Congress has 15 days to object to the sale. If it does not, the deal can be consummated without further consultation.Congress now has a week or so to object to the sale. What are the chances we'll hear from them?
I have no idea whether the American people are financing this particular deal the same way that the Israeli military is financed by future Americans - but given the unholy alliance that we have been documenting between Israel, Turkey and the US, I wouldn't be surprised. Historically, approximately 80% of military sales to Turkey have been paid for by the American taxpayer.
The Kurds are furious, of course, given that the F-16s have historically been used to bomb them back to the stone age, to quote Armitage (or whoever).
A PKK ceasefire was supposed to go into effect on the first of this month, but didn't last very long. My Kurdish friends tell me that it will never happen because the Turkish DeepState and the American Military Industrial Complex are scared of peace. That wouldn't surprise me. Peace isn't very profitable.
Erdogan is meeting Bush this week in DC, last week, The Economist reported:
In Washington, Turkey's threats to carry its battle against Kurdish PKK fighters into northern Iraq are also concentrating official minds. Turkey has long demanded that America fulfil its pledges to act against some 5,000 PKK fighters based in the Kurdish-controlled enclave. The Americans cannot open a second front when their forces are stretched in the rest of Iraq. But they won't let Turkey do the job, because such an intervention would destabilise the only peaceful part of the country.Eric Edelman is wrapped up in Sibel's story, not surprisingly, having been an ambassador to Turkey (see here, here and here) - after his stint in Turkey, he was recess appointed into Feith's position as the number 3 in the Pentagon. He was originally in Cheney's office.

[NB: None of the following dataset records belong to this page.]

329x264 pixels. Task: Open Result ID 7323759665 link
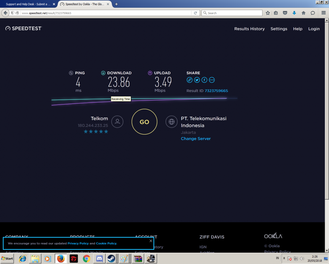click(216, 91)
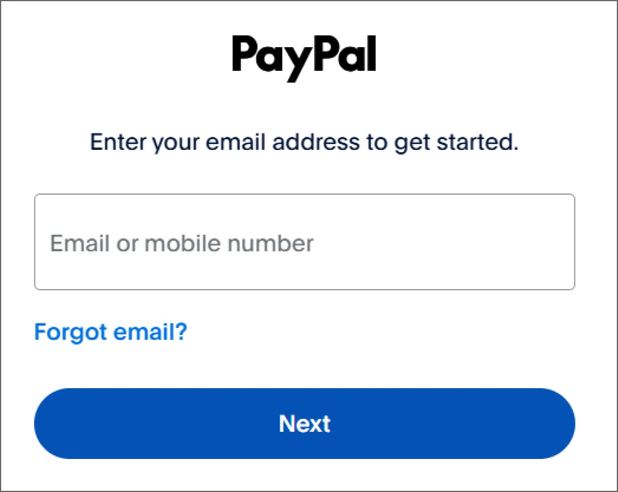The image size is (618, 492).
Task: Click the placeholder text "Email or mobile number"
Action: point(182,243)
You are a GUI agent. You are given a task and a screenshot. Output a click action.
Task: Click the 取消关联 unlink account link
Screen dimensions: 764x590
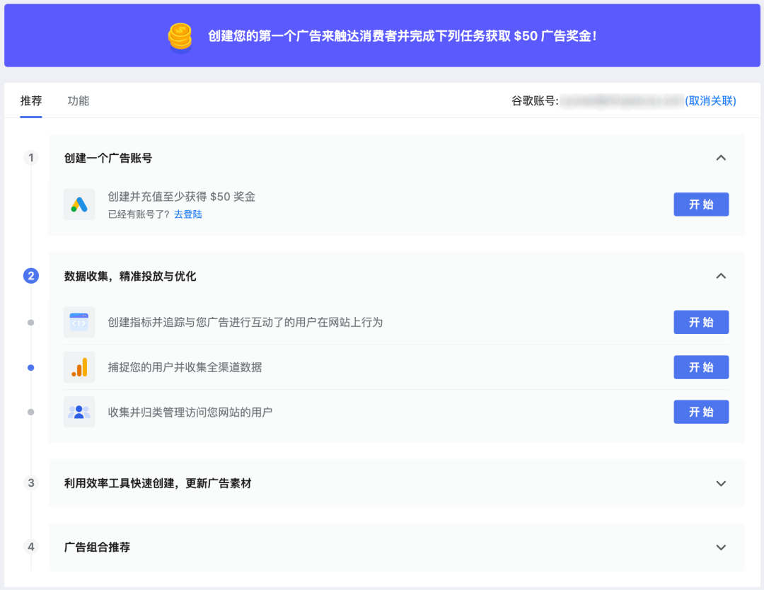tap(710, 101)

The Americans' stance is the biggest source of their new unpopularity in Turkey. With every new casualty at the PKK's hands, pressure increases on the government to pursue the rebels into Iraq. Should they do it, they may find themselves fighting not only the Kurds, but the Americans as well. Turkey's EU ambitions, once the best guarantee against any such intervention, can no longer be counted on.
On the American side the big reforms in Turkey, spurred mainly by Brussels, are starting to sink in. “For many years, this relationship [was conducted] between security elites”, observed Eric Edelman, now the number three in the Pentagon, and formerly America's ambassador in Ankara, adding, in an interview with a Turkish newspaper, Radikal, that “now, with a more democratic Turkey, you have to deal not just with elites but also with a broader public opinion.”
To demonstrate goodwill, the Bush administration has appointed a retired general, Joseph Ralston, as its “PKK co-ordinator”. But the general's role remains vague, and his assertion that military action against the rebels was “the last option” has not helped. “Most Turks see Ralston as window-dressing, as an attempt to buy time,” says Omer Taspinar, of the Brookings Institution. After three decades of fighting the rebels, many Turkish officials privately concede that they cannot win by military means alone. An amnesty that would allow PKK fighters to return home without risking prosecution would do much to help. So would lowering the 10% threshold for parliamentary seats that has kept out nationalist Kurds so far. The lack of representation has created a vacuum that is being filled by Islamic radicals in the mainly Kurdish provinces."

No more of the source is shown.